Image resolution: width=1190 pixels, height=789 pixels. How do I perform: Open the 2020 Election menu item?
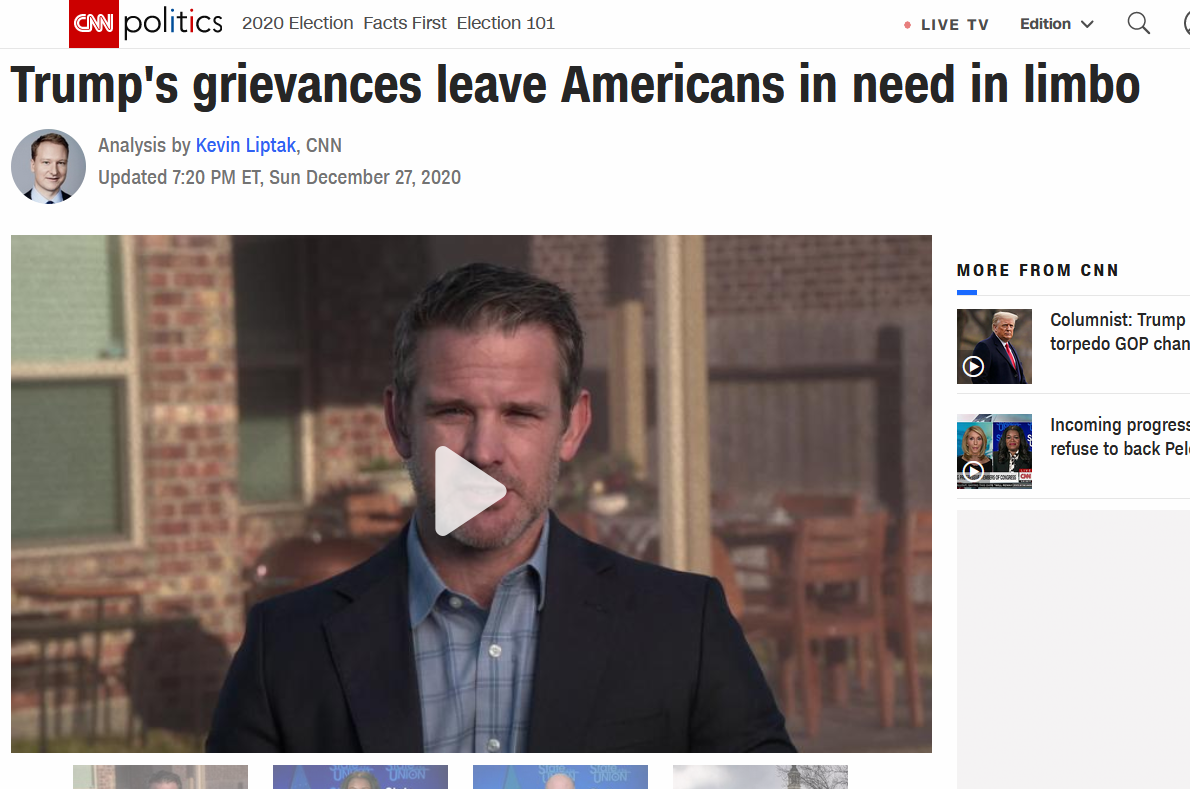coord(298,24)
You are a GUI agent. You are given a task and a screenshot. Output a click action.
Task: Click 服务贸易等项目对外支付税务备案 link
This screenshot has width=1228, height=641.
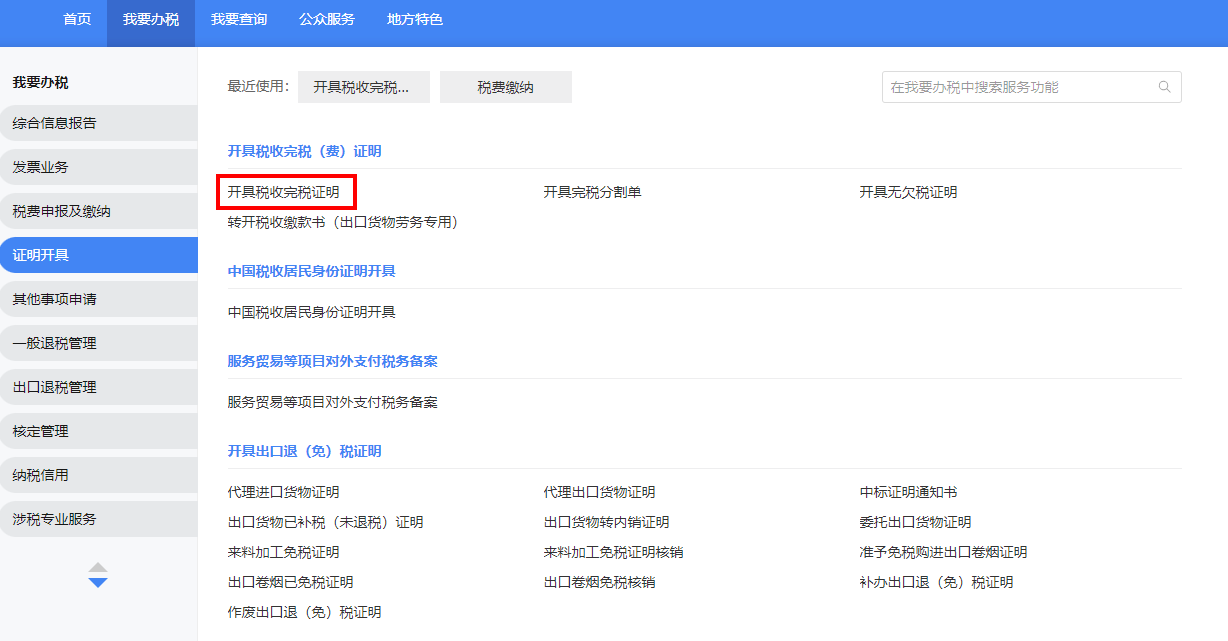333,402
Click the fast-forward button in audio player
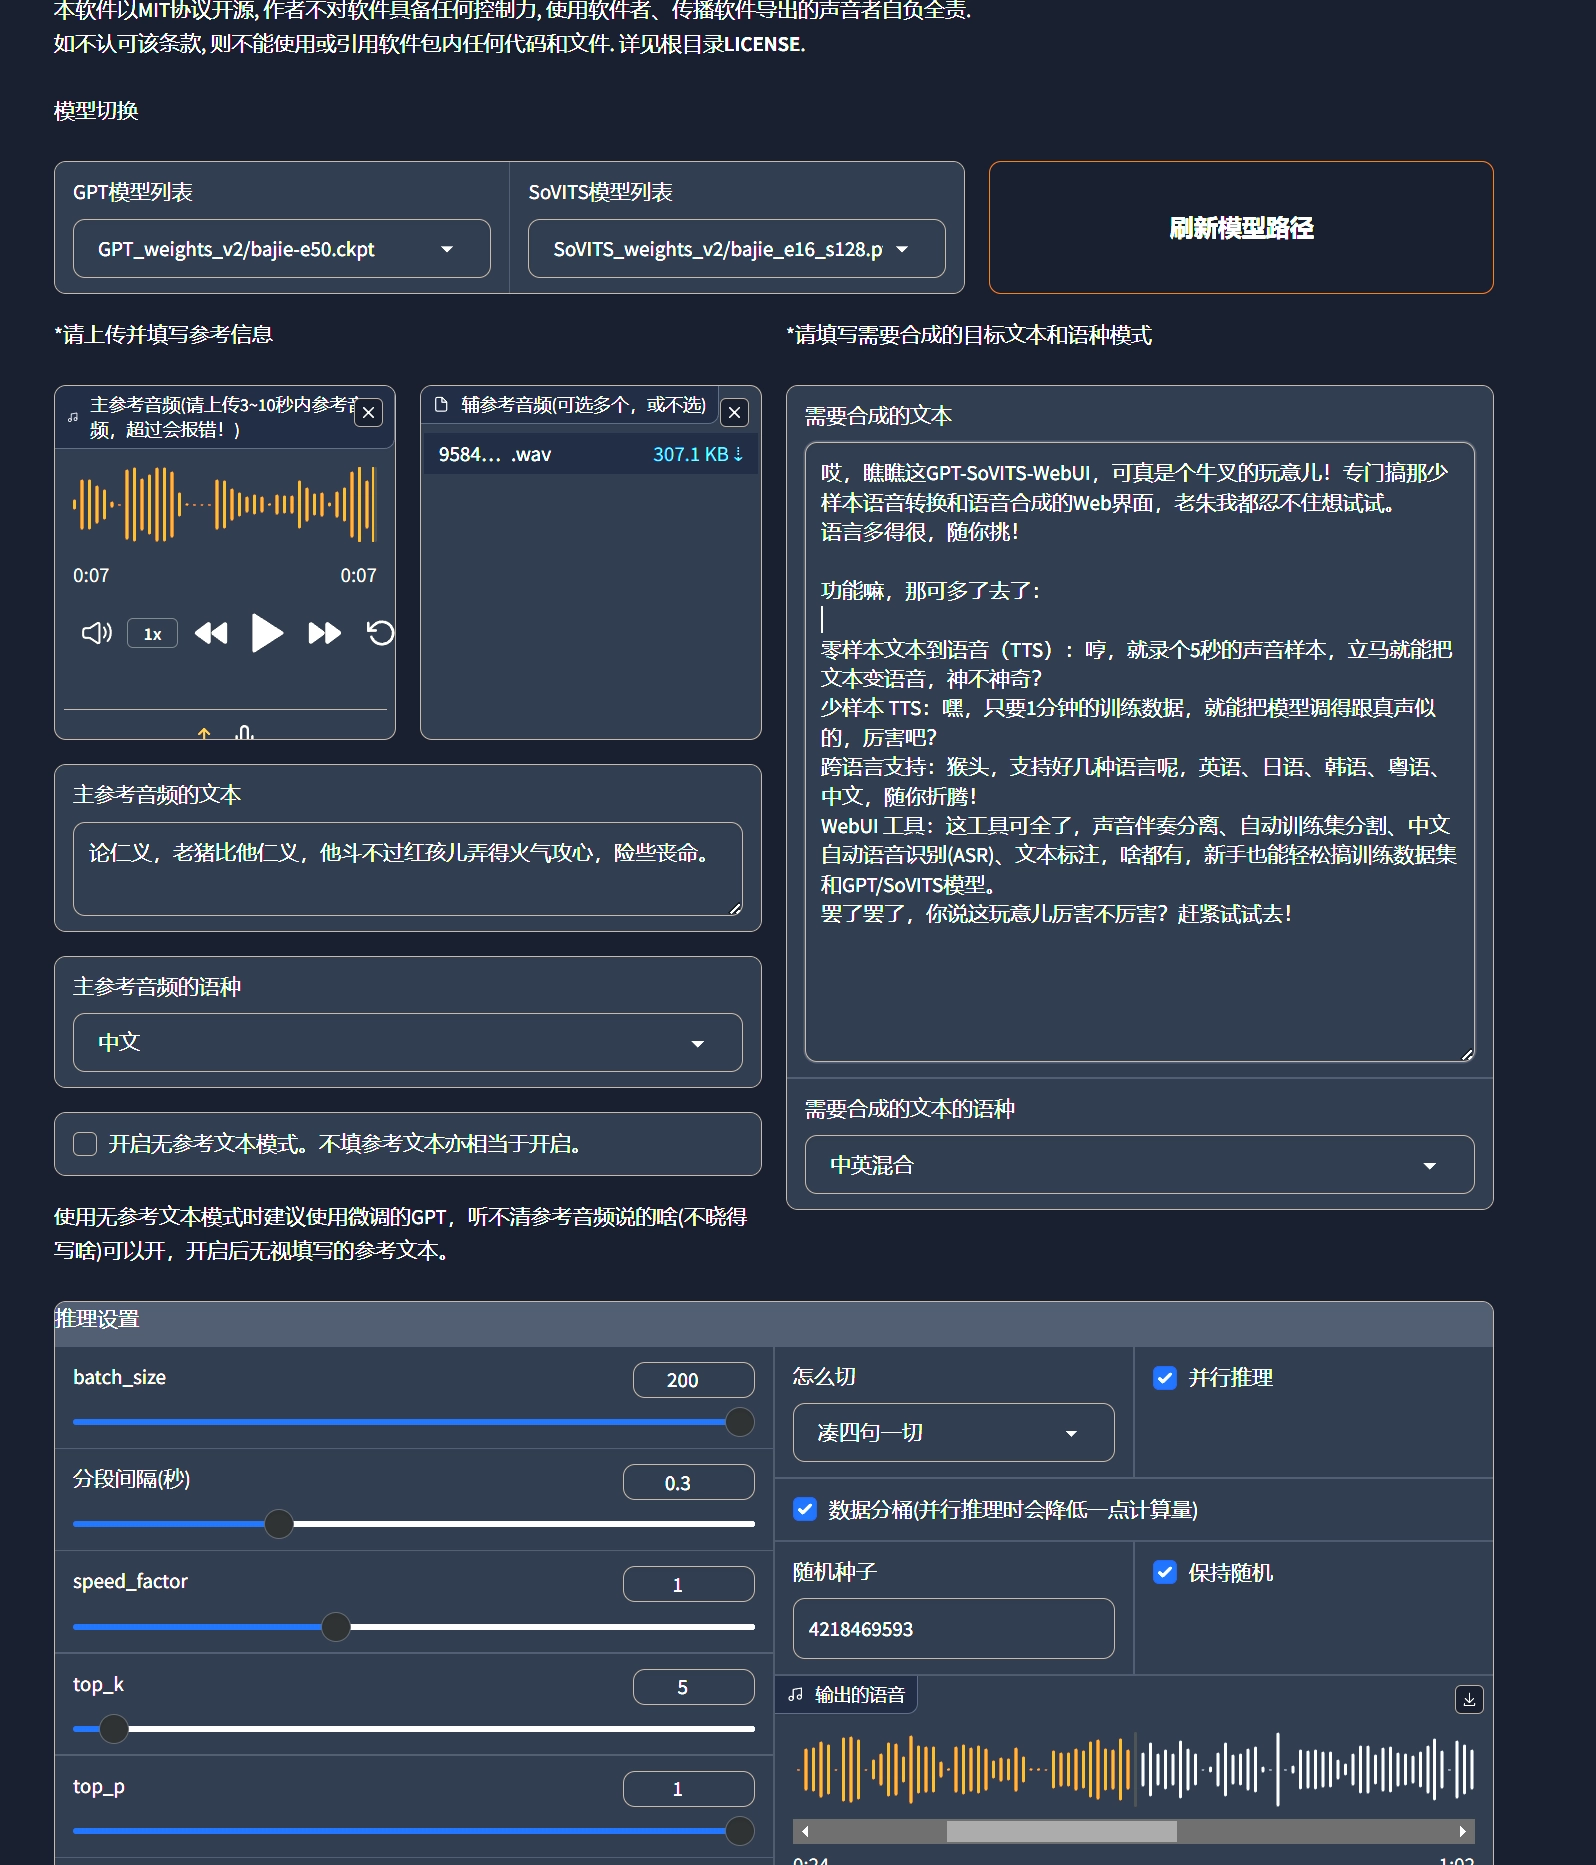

Assigned task:
Your reply must contain each entry exactly as written and no pictures.

Output for this exercise:
Image resolution: width=1190 pixels, height=789 pixels. How do I perform: Open the 2020 Election menu item?
coord(298,24)
You are a GUI agent. You are given a task and a screenshot. Output a click action.
Task: Click 服务贸易等项目对外支付税务备案 link
This screenshot has width=1228, height=641.
333,402
Click the fast-forward button in audio player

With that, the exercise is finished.